Saatnya menyiapkan yang terbaik

Pendidikan online ialah usaha yang kompleks. Penting untuk memutuskan pandangan serta keinginan yang sesuai kenyataan mengenai bagaimana hal tersebut bisa memberikan dukungan siswa yang terserang efek aksi coronavirus. Ini terutamanya masalah untuk kampus yang meremehkan pendidikan online sebelum epidemi coronavirus.

Baik akademisi serta siswa kemungkinan tidak mempunyai training yang diperlukan untuk evaluasi online bermutu. Umumnya, peningkatan pelatihan online menyertakan team pakar termasuk juga akademisi, desainer perintahonal, programmer serta ilustrator.

Team dengan cara kolektif akan ikuti proses design yang skemaatis. Tetapi dalam peralihan cepat ini, akademisi yang tidak pernah mengajar online akan tawarkan pelatihan yang belum direncanakan dengan langkah ini.

Baca Juga : Universitas Harus Memerhatikan Murid Melalui Kelas Online

Hadapi rintangan yang tidak pernah berlangsung awalnya ini, sejumlah besar akademisi akan merekam kuliah mereka memakai webcam serta slide yang sama dari edukasi bertemu muka awalnya. Beberapa akan pilih untuk lakukan edukasi langsung memakai alat telekomunikasi, sampaikan kuliah yang sama dengan cara online pada jam-jam kelas normal. “Onlinifikasi” simpel seperti kuliah bertemu muka tidak membuahkan pengalaman positif buat akademisi atau mahasiswa.

Buat banyak siswa yang akan memakai handphone, ada ketidaksamaan yang relevan di antara menyediakan slide di monitor prediksi di bioskop kuliah serta di monitor pegang kecil. Ukuran font serta rasio halaman slide perlu dicheck serta dikoreksi dengan berhati-hati untuk tingkatkan keterbacaannya. Bila materi pelajaran seperti teks penting tidak didigitalkan secara benar, evaluasi siswa bisa seutuhnya terusik.

Young woman working at home

Keterkaitan siswa

Permasalahan yang lain ialah menjaga ketertarikan siswa. Sering jadi rintangan buat akademisi untuk menjaga perhatian siswa di kelas bertemu muka. Beberapa riset memperlihatkan jika semakin susah dengan siswa jarak jauh, sama seperti yang diperlihatkan oleh tingkat drop-out yang semakin tinggi di online dibanding pelatihan bertemu muka. Ada taktik edukasi online yang berguna, tapi buat beberapa guru online pemula yang dibebani secara cepat merekam kuliah online, cari tahu panduan yang ada kemungkinan terlihat tidak sesuai kenyataan.

Seorang akademisi di Hong Kong memberitahu saya mengenai pengalaman dengan kelas online semasa epidemi coronavirus:

Minimum, tiap siswa harus mempunyai koneksi ke internet berkecepatan tinggi dari tempat mereka terisolasi. Buat siswa yang tidak diperlengkapi dengan perlengkapan serta ketrampilan tehnologi fundamen, melihat video khotbah online yang direkam dengan kualitas rendah atau langsung akan membuat frustrasi.

Mustahil tahu situasi kehidupan, evaluasi, atau kesehatan tiap siswa semasa kritis ini.
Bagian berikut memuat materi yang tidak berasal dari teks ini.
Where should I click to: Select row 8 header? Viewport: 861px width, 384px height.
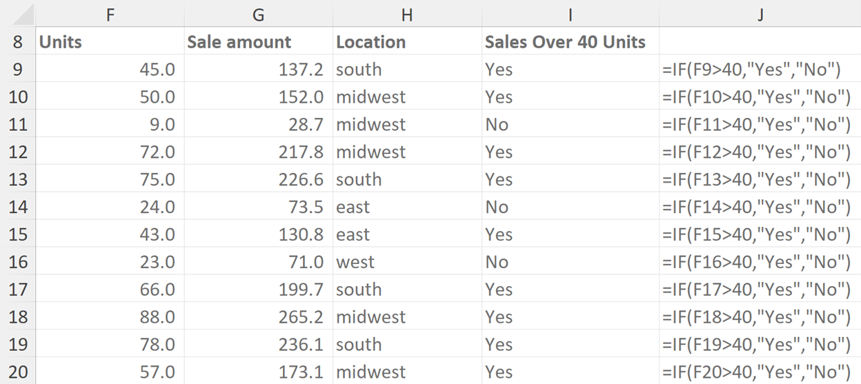tap(17, 42)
Mengingat banyak siswa kemungkinan terisolasi dengan cara sosial serta fisik serta berasa kuatir, berapa siap mereka untuk belajar online? Serta pada kondisi normal, siswa jarak jauh alami perasaan terisolasi yang dikarenakan oleh minimnya hubungan bertemu muka serta pengalaman sosial. Ini sudah jadi permasalahan semenjak diawalinya pendidikan online pada 1990-an.
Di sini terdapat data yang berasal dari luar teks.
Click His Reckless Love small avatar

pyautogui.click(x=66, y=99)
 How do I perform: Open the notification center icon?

Mengingat penebaran epidemi, perkembangan global tiba-tiba untuk evaluasi online ini tidak stop pada sebuah atau dua minggu. Kampus perlu memperhitungkan dengan jeli bagaimana memandang serta menilai hasil belajar siswa, yang akan buka rangkaian rintangan baru. Siswa yang tidak senang yang mendapatkan evaluasi online semakin rendah dibanding kuliah bertemu muka bisa ambil aksi pada kampus. Di Korea, siswa yang dipengaruhi oleh pengalihan ke evaluasi daring untuk akibatnya karena aksi coronavirus minta pengembalian uang pembayaran uang sekolah mereka.
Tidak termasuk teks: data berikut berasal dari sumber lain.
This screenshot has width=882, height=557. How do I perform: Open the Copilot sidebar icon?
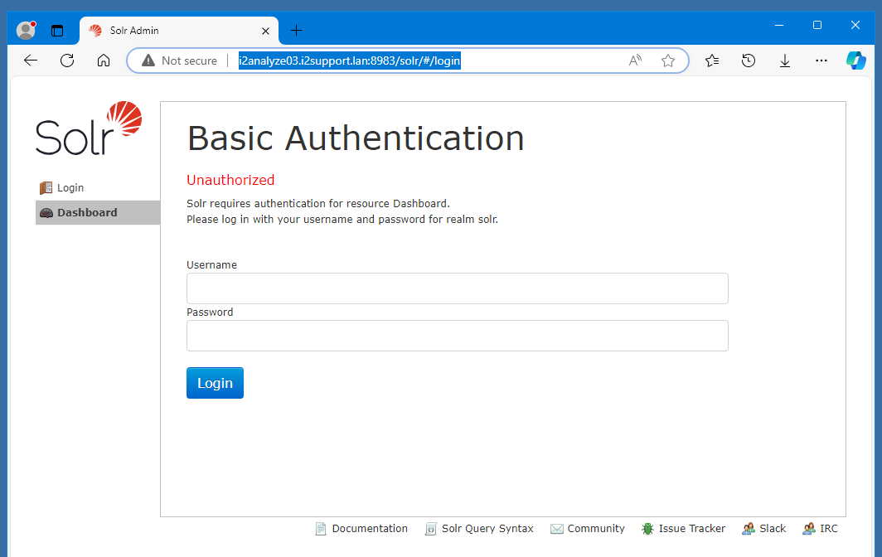pyautogui.click(x=855, y=61)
Keringanan yang dirasa serta manfaat dari pendidikan online sejumlah besar dikuasai oleh pengalaman pertama pemakai. Ini mempunyai efek relevan pada adopsi aktualnya. Ide jika pendidikan online sedang dikerjakan secara cepat dengan mempertaruhkan kualitas membuat saya cemas, sebab bisa menyebabkan pendidikan online dibuang sesudah epidemi coronavirus usai.

Kelas online harus diperkirakan dengan berhati-hati, serta anggota fakultas di garis depan pergerakan ini memerlukan semakin banyak suport dibanding pernyataan operasi simpel dibetulkan oleh maklumat genting.